» EXERCISE PROMPT: Would you print, word for word, only the lines running from the line with "Task: Open the Size dropdown in Items row" to the last line of the entries, without the pictures?

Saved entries

——

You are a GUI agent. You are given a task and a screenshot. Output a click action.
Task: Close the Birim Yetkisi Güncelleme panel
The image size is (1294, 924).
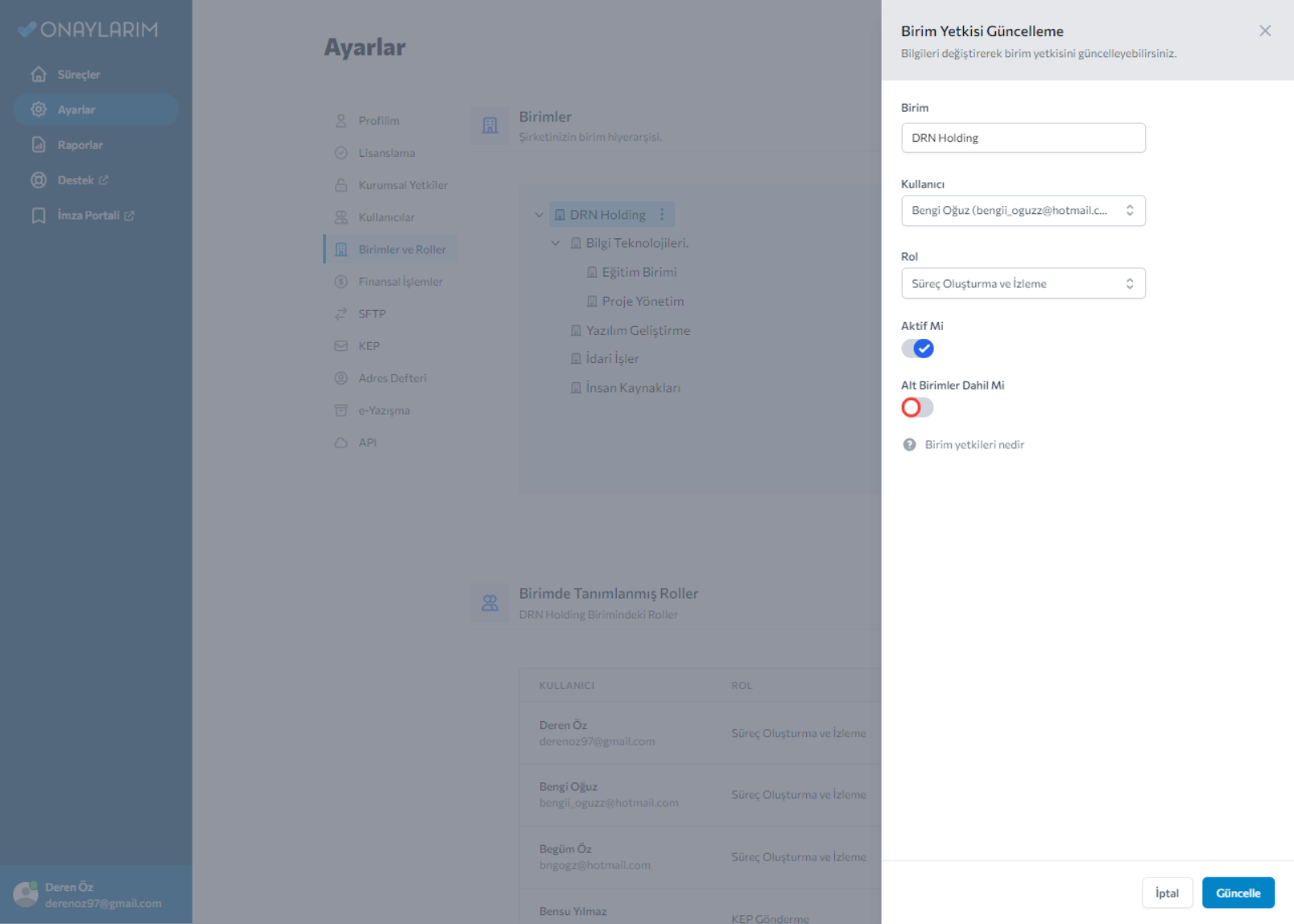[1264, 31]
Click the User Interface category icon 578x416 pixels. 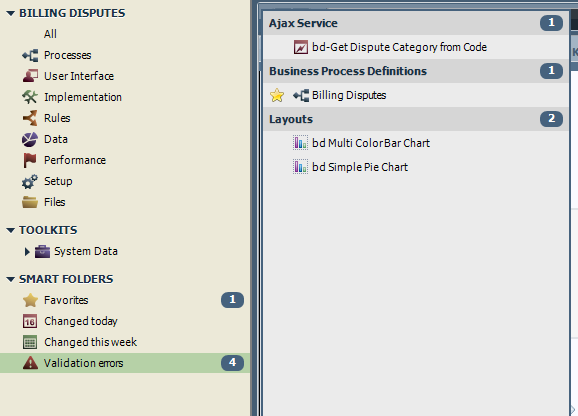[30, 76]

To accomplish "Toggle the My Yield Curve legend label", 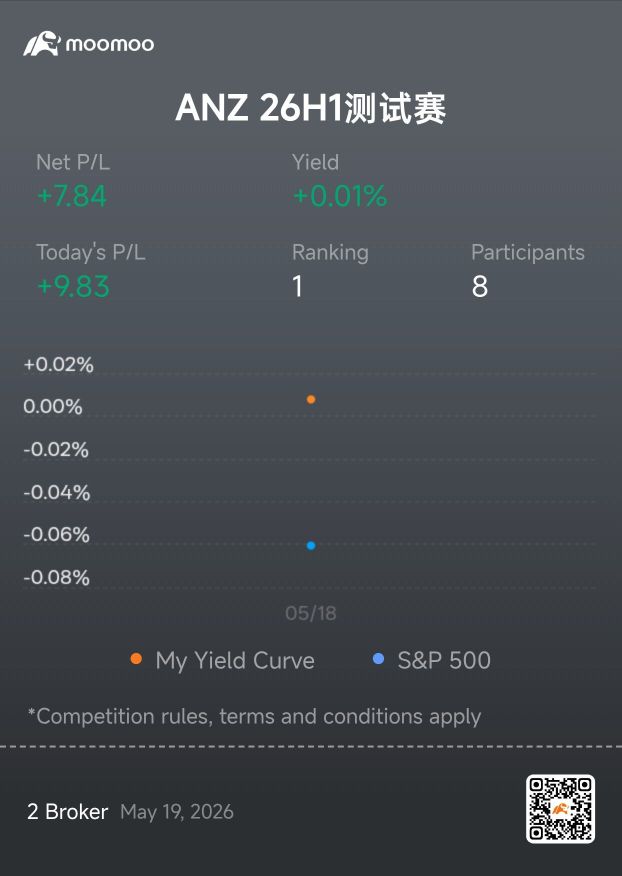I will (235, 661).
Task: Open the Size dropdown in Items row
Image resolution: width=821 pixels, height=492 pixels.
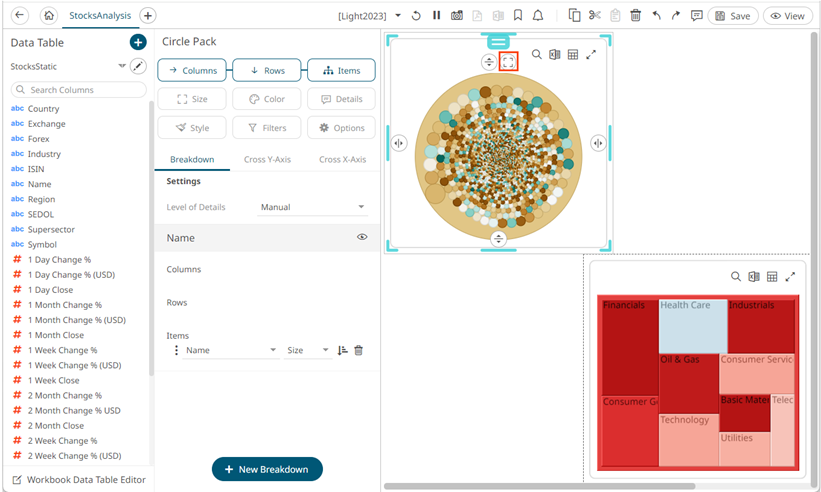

——

» RESPONSE AREA:
Task: Open the Size dropdown in Items row
Image resolution: width=821 pixels, height=492 pixels.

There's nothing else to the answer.